__ASSIGNED TASK__: Where a line of the entries holds the string "panel", copy that line.

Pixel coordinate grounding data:
Content starts

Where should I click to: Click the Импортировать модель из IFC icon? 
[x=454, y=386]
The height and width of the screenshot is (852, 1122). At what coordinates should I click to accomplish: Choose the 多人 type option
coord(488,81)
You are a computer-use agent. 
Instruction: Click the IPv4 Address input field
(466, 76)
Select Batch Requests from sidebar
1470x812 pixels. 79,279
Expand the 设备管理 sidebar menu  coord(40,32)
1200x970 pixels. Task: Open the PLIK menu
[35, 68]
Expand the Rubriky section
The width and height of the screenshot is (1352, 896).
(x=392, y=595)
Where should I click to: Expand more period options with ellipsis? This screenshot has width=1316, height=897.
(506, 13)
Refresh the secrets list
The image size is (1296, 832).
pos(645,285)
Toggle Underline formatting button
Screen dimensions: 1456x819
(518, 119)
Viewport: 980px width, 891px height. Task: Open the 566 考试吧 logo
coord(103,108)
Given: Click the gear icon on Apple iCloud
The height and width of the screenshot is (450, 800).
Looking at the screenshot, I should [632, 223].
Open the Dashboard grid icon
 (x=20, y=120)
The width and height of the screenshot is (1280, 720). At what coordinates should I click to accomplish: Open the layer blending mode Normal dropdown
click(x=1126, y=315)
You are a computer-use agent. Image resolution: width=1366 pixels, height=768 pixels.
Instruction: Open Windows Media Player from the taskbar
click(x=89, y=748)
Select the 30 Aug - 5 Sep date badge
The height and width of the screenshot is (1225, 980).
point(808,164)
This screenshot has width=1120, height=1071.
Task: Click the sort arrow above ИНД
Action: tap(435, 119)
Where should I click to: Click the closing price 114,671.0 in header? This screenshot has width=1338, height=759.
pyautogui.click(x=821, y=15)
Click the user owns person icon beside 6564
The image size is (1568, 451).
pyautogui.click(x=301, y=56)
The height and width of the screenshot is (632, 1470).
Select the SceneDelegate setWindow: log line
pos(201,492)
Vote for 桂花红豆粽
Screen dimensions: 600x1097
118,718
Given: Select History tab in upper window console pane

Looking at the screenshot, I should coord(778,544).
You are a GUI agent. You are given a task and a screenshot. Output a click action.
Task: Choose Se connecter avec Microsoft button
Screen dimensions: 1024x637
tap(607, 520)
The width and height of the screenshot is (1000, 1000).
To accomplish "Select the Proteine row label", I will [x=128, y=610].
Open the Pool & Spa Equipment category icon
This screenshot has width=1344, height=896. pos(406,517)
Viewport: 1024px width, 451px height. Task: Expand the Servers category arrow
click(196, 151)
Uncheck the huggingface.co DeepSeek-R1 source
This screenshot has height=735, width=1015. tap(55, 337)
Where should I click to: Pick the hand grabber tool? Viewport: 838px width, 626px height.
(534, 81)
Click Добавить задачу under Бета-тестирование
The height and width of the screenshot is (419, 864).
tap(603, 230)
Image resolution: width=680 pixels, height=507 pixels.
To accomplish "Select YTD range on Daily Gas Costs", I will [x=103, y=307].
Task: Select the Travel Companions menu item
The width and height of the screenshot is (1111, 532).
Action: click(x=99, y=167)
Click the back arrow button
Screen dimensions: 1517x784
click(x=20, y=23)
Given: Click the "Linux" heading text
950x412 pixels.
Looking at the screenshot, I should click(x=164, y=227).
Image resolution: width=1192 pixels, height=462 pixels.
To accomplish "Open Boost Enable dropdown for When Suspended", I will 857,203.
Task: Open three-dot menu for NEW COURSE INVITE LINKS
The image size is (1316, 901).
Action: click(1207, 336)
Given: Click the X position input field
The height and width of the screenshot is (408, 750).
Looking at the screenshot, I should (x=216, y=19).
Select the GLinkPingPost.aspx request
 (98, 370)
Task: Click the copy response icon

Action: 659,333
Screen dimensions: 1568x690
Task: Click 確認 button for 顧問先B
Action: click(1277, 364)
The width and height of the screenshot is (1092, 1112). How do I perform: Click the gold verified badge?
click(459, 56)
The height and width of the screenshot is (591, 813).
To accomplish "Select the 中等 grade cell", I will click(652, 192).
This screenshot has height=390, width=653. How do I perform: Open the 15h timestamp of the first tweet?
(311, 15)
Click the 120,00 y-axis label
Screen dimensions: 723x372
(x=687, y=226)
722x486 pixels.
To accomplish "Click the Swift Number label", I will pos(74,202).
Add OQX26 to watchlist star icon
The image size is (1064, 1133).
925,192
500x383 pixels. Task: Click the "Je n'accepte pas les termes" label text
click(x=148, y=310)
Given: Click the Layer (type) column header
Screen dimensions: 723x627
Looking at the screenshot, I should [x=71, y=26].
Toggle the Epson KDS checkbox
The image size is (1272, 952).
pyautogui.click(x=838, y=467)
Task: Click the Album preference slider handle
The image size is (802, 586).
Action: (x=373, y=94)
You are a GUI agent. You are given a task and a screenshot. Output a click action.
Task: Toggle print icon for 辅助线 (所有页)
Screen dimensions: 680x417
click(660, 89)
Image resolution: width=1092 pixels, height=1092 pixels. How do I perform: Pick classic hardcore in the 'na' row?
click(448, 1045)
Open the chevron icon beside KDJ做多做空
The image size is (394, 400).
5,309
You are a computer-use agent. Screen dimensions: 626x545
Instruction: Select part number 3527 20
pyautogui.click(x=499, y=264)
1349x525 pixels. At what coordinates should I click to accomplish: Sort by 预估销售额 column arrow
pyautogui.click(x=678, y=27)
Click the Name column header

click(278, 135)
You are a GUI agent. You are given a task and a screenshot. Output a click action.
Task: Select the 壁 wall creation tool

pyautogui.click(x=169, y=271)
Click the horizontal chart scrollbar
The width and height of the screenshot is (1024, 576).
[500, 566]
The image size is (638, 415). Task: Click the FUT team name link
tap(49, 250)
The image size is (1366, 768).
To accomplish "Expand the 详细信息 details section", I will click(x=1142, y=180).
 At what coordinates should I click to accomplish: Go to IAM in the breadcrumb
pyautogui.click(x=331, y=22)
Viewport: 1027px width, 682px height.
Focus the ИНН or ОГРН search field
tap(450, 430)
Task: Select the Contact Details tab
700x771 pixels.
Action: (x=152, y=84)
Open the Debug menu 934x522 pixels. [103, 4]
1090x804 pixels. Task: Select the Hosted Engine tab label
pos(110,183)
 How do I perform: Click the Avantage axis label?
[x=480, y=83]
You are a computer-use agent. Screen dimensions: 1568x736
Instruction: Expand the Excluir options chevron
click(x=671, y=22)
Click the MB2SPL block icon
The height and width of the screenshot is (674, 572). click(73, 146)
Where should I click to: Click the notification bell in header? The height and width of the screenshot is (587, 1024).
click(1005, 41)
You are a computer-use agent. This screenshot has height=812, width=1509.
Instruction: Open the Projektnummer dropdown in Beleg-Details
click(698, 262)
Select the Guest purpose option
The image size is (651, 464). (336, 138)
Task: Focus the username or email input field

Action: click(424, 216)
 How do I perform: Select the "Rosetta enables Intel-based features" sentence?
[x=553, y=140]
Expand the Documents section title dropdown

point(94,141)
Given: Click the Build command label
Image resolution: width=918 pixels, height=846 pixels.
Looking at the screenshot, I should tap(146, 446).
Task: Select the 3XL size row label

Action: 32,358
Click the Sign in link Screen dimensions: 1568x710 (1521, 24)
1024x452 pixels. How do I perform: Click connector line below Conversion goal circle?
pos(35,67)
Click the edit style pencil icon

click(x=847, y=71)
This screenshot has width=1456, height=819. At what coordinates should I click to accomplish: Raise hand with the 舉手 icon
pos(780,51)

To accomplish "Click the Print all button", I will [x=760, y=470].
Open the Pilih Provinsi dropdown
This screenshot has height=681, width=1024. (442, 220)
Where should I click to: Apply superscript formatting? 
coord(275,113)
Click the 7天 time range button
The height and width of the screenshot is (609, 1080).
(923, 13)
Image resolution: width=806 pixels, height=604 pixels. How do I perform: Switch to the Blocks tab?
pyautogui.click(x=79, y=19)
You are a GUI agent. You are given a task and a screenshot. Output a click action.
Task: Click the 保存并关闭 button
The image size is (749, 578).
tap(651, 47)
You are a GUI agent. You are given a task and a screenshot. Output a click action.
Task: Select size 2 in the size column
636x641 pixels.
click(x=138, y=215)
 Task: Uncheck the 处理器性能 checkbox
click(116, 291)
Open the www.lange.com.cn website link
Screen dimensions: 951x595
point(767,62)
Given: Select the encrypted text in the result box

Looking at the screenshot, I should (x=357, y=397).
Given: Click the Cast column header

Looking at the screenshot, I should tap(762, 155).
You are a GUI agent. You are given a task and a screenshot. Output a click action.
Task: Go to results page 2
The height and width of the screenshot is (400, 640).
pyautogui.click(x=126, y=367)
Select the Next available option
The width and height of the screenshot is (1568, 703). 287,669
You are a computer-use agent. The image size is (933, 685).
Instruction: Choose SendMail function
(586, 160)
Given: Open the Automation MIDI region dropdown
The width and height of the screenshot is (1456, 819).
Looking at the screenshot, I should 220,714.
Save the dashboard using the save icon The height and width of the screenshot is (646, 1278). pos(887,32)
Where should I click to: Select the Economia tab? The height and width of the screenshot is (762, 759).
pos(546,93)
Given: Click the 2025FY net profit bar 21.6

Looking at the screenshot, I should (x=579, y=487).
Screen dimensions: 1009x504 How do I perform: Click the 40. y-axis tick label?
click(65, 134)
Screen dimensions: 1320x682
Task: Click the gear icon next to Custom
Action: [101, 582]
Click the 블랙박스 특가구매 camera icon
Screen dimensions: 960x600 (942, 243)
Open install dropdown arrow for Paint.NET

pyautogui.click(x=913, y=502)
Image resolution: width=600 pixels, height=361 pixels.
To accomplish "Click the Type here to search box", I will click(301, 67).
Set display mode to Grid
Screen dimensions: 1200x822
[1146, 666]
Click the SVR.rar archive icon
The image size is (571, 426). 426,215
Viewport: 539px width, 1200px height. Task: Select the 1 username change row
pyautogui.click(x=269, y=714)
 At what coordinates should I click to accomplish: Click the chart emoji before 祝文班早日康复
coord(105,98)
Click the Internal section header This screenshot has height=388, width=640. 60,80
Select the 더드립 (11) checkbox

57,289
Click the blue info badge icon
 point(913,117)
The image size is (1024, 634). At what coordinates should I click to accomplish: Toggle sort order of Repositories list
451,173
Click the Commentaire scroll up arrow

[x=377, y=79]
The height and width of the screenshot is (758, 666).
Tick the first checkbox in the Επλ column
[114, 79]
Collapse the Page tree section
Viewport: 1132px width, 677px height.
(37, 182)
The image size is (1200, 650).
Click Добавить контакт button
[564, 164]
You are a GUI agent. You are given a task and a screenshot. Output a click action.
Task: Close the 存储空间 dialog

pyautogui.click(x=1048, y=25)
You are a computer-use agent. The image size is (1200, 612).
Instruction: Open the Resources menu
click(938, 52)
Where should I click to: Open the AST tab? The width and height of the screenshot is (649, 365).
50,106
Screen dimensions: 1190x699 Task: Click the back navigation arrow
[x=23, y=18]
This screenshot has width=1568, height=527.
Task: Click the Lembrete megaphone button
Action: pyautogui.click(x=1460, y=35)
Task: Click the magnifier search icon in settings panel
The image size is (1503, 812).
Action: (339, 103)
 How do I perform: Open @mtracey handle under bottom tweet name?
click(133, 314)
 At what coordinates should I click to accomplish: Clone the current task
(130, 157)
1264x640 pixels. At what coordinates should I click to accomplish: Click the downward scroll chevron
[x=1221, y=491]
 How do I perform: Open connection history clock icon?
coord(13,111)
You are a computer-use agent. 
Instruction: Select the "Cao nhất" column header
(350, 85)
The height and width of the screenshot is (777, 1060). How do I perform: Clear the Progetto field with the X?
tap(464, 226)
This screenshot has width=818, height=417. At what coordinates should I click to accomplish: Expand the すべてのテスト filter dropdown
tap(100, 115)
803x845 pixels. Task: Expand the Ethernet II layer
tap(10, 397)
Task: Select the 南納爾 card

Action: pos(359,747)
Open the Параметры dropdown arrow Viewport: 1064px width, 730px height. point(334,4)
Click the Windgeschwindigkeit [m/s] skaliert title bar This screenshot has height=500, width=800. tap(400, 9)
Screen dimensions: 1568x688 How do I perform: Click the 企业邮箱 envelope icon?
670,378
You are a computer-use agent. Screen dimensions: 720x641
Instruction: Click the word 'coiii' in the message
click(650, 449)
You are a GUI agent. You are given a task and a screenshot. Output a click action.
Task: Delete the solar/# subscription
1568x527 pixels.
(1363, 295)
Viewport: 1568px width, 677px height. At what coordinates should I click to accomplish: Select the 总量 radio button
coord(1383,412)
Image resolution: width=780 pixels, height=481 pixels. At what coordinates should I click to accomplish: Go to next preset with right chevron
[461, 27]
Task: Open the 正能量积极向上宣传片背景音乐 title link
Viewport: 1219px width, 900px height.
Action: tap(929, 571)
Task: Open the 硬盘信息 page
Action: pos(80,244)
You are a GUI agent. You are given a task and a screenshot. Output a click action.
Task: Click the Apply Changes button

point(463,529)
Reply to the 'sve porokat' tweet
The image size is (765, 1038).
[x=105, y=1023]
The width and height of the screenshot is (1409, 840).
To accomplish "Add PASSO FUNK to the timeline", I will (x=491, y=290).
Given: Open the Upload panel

Content ends

__ANSWER BOX__:
Task: Click the magnifier search icon in settings panel
Given: Open the Upload panel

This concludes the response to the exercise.